◆ **Problem**:
Output the records in full, exactly as given.

[Data excerpts]
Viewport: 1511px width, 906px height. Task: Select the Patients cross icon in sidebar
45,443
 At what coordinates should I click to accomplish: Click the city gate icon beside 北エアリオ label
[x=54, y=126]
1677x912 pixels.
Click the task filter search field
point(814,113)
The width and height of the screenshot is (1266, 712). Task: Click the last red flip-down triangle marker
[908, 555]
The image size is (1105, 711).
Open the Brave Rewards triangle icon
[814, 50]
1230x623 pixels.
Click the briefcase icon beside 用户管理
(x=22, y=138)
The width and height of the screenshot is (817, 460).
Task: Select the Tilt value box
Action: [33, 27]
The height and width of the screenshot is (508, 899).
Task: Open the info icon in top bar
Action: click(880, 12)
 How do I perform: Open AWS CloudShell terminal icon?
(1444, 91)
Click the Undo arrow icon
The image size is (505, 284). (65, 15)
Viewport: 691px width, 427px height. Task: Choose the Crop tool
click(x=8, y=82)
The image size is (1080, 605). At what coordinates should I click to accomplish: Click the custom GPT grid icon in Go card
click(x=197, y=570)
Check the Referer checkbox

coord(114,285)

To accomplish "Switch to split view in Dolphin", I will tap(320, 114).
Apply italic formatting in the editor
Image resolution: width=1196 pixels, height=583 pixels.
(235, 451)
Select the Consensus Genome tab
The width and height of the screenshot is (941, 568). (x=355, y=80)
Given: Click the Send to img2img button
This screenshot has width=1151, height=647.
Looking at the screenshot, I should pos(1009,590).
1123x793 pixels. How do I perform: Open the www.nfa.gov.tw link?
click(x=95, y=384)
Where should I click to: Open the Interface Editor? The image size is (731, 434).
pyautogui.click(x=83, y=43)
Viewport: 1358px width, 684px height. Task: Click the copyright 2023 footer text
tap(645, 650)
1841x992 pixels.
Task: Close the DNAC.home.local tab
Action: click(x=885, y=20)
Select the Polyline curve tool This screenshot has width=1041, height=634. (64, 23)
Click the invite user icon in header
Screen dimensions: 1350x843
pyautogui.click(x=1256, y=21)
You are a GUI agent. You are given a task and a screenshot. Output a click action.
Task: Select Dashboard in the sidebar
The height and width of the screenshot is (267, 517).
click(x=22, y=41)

◆ **Task response**:
Viewport: 1511px width, 906px height. Task: Select the Patients cross icon in sidebar
45,443
 At what coordinates should I click to accomplish: Click the city gate icon beside 北エアリオ label
[x=54, y=126]
1677x912 pixels.
Click the task filter search field
point(814,113)
The width and height of the screenshot is (1266, 712). Task: Click the last red flip-down triangle marker
[908, 555]
The image size is (1105, 711).
Open the Brave Rewards triangle icon
[814, 50]
1230x623 pixels.
Click the briefcase icon beside 用户管理
(x=22, y=138)
The width and height of the screenshot is (817, 460).
Task: Select the Tilt value box
Action: [33, 27]
The height and width of the screenshot is (508, 899).
Task: Open the info icon in top bar
Action: click(880, 12)
 How do I perform: Open AWS CloudShell terminal icon?
(1444, 91)
Click the Undo arrow icon
The image size is (505, 284). (65, 15)
Viewport: 691px width, 427px height. Task: Choose the Crop tool
click(x=8, y=82)
The image size is (1080, 605). At what coordinates should I click to accomplish: Click the custom GPT grid icon in Go card
click(x=197, y=570)
Check the Referer checkbox

coord(114,285)

To accomplish "Switch to split view in Dolphin", I will tap(320, 114).
Apply italic formatting in the editor
Image resolution: width=1196 pixels, height=583 pixels.
(235, 451)
Select the Consensus Genome tab
The width and height of the screenshot is (941, 568). (x=355, y=80)
Given: Click the Send to img2img button
This screenshot has width=1151, height=647.
Looking at the screenshot, I should pos(1009,590).
1123x793 pixels. How do I perform: Open the www.nfa.gov.tw link?
click(x=95, y=384)
Where should I click to: Open the Interface Editor? The image size is (731, 434).
pyautogui.click(x=83, y=43)
Viewport: 1358px width, 684px height. Task: Click the copyright 2023 footer text
tap(645, 650)
1841x992 pixels.
Task: Close the DNAC.home.local tab
Action: click(x=885, y=20)
Select the Polyline curve tool This screenshot has width=1041, height=634. (64, 23)
Click the invite user icon in header
Screen dimensions: 1350x843
pyautogui.click(x=1256, y=21)
You are a GUI agent. You are given a task and a screenshot. Output a click action.
Task: Select Dashboard in the sidebar
The height and width of the screenshot is (267, 517).
click(x=22, y=41)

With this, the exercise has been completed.